=== EXERCISE BRIEF ===
Exact repetition of every entry is required.

=== DATA RECORDS ===
******************************
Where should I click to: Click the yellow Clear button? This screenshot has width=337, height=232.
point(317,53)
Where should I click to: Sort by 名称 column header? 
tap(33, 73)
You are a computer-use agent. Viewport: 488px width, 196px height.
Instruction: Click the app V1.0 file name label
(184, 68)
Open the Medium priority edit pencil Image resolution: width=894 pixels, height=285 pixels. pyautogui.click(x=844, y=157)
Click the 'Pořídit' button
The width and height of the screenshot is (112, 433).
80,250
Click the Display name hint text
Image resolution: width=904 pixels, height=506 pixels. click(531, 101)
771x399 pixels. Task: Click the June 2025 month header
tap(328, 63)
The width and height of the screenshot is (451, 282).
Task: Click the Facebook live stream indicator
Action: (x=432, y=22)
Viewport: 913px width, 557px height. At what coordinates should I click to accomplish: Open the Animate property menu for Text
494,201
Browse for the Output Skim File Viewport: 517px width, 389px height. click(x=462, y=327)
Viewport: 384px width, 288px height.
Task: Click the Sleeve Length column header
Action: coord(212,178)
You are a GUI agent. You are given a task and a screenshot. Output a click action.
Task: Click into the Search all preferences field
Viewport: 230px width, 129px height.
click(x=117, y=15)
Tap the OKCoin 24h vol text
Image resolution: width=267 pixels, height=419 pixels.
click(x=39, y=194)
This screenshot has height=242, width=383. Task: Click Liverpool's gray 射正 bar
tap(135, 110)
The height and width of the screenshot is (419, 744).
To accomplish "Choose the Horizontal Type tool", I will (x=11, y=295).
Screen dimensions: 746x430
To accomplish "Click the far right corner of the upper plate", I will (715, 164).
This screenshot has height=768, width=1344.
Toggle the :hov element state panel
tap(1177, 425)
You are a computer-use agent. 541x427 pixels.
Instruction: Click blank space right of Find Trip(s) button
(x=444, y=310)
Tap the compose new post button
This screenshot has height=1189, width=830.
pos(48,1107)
******************************
=== WRITTEN RESPONSE ===
Where should I click to: Click the yellow Clear button? This screenshot has width=337, height=232.
point(317,53)
Where should I click to: Sort by 名称 column header? 
tap(33, 73)
You are a computer-use agent. Viewport: 488px width, 196px height.
Instruction: Click the app V1.0 file name label
(184, 68)
Open the Medium priority edit pencil Image resolution: width=894 pixels, height=285 pixels. pyautogui.click(x=844, y=157)
Click the 'Pořídit' button
The width and height of the screenshot is (112, 433).
80,250
Click the Display name hint text
Image resolution: width=904 pixels, height=506 pixels. click(531, 101)
771x399 pixels. Task: Click the June 2025 month header
tap(328, 63)
The width and height of the screenshot is (451, 282).
Task: Click the Facebook live stream indicator
Action: (x=432, y=22)
Viewport: 913px width, 557px height. At what coordinates should I click to accomplish: Open the Animate property menu for Text
494,201
Browse for the Output Skim File Viewport: 517px width, 389px height. click(x=462, y=327)
Viewport: 384px width, 288px height.
Task: Click the Sleeve Length column header
Action: coord(212,178)
You are a GUI agent. You are given a task and a screenshot. Output a click action.
Task: Click into the Search all preferences field
Viewport: 230px width, 129px height.
click(x=117, y=15)
Tap the OKCoin 24h vol text
Image resolution: width=267 pixels, height=419 pixels.
click(x=39, y=194)
This screenshot has height=242, width=383. Task: Click Liverpool's gray 射正 bar
tap(135, 110)
The height and width of the screenshot is (419, 744).
To accomplish "Choose the Horizontal Type tool", I will (x=11, y=295).
Screen dimensions: 746x430
To accomplish "Click the far right corner of the upper plate", I will (715, 164).
This screenshot has height=768, width=1344.
Toggle the :hov element state panel
tap(1177, 425)
You are a computer-use agent. 541x427 pixels.
Instruction: Click blank space right of Find Trip(s) button
(x=444, y=310)
Tap the compose new post button
This screenshot has height=1189, width=830.
pos(48,1107)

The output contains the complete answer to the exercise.